Мать стояла у печи, скрестив руки на груди. Ей правилось все, что говорил зять, она видела его неподдельное волнение, его желание помириться, и будь она на месте дочери, то, не раздумывая, бросилась бы ему на шею. Василий Терентьевич ей таких слов не отпускал. Он лишь сердито подмечал: «Ну чего губы надула? Щас как щелкну по ним, вся охота надувать пройдет!» И она тут же укрощала обиду. А у Петра добрые интонации, и правым он себя не выставляет, как бы говоря, что готов и прощение попросить.

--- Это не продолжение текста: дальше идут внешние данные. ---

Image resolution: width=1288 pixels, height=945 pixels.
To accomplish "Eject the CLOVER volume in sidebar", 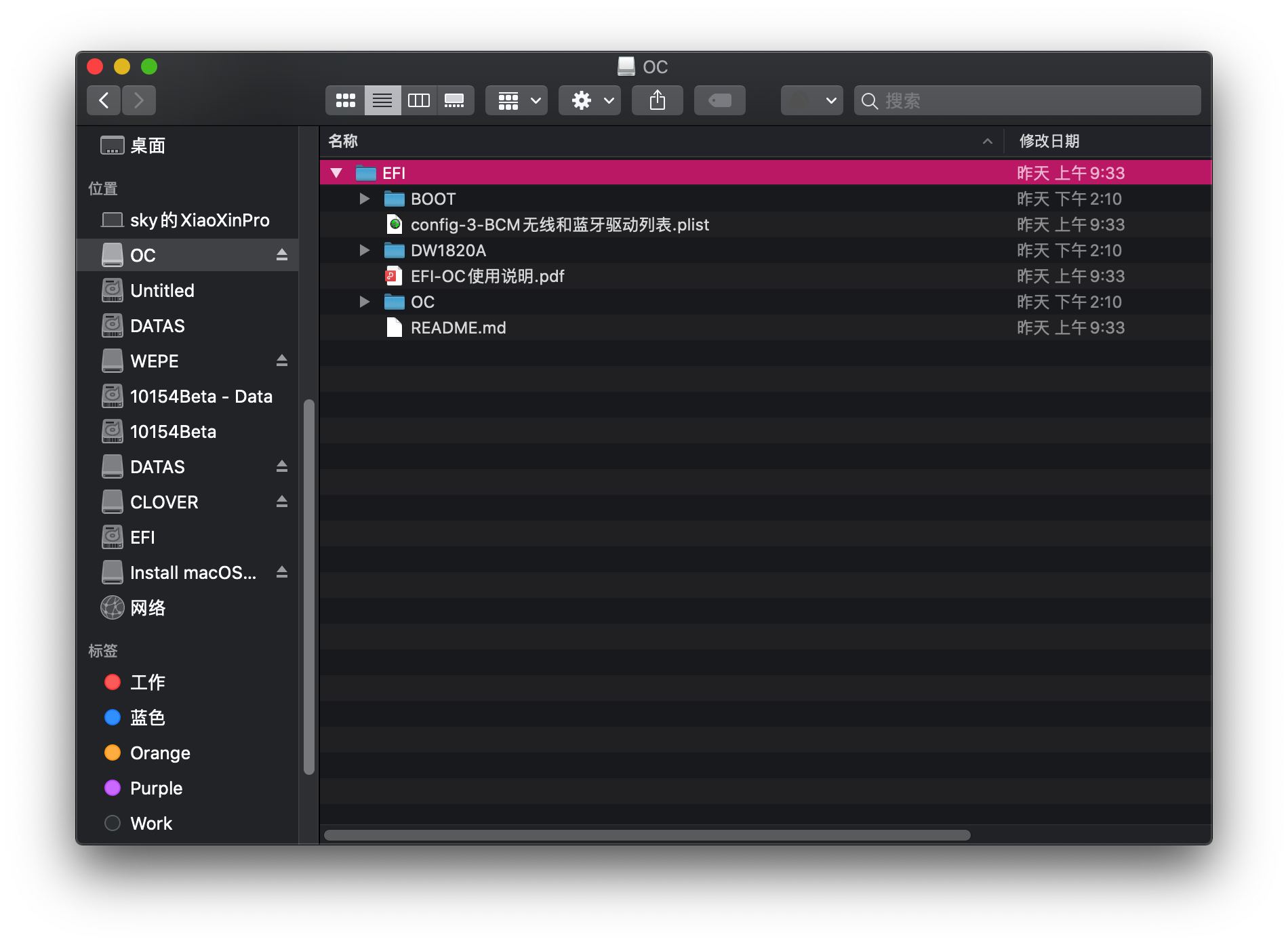I will (282, 502).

Но мать чувствовала, что дочь уже не вразумить.

— Обиды забывать надо, — согласилась Аграфена Петровна, поддерживая зятя.

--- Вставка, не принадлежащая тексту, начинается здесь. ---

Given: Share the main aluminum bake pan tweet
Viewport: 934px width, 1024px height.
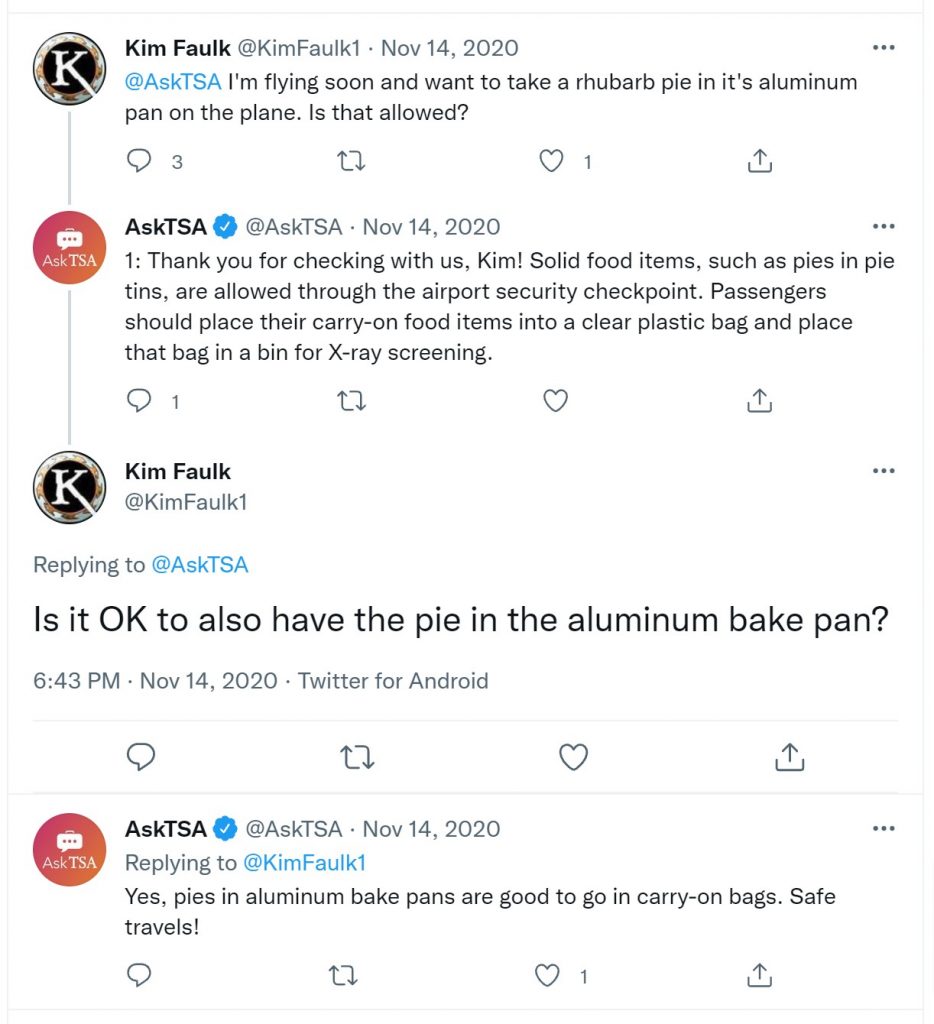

— Забыть крысу со вспоротым животом? Да меня никто так еще не унижал! — выскочив из спальни, с пол-оборота завелась Алена. — Без памяти, может быть, и лучше жить, только я так не умею! Ну чего ты ходишь? Что, девок мало? Да свистни, с тобой любая в новую квартиру поедет! Не рви ты нам душу, не мучай нас, пойми, разбитую чашку не склеишь, с первого дня уже не начнешь! Было бы все так легко, семьи бы не распадались! Чуть что, трах-бах, и снова с первой страницы, будто и знакомы до этого не были! И вовсе не обида это, товарищ Грабов, а тобой совершенное преступление, которое карается законом. Радуйся, что я в милицию не заявила и тебя не посадили. Забудь меня, не дергай нас с матерью! Мы ничего у тебя не просим и ничего не хотим! Чего тебе еще? Здоров, цел, крыша над головой, ордена на месте! Прощайте, товарищ Грабов, спасибо за науку, век не забуду, такой у меня характер!

И она снова упорхнула в спальню, ласково заговорила с дочерью, развеселила ее крякающей резиновой уточкой.

Петр с потемневшим лицом несколько секунд стоял у стола, с трудом переваривая гневную отповедь. Конечно, он мог и возразить в ответ, но Алена обрезала все концы, и связать их было уже невозможно.

— Ну вот!.. — в сердцах бросил он Аграфене Петровне, как бы говоря, разве можно ее хоть в чем-то убедить?

Грабов шумно вздохнул, развернулся и вышел из избы. На крыльце он достал из кармана коньяк, вырвал пробку и одним махом заглотил содержимое. Потом сунул пустую бутылку обратно в куртку, постоял на остром ветерке, закурил и двинулся прочь от дома жены.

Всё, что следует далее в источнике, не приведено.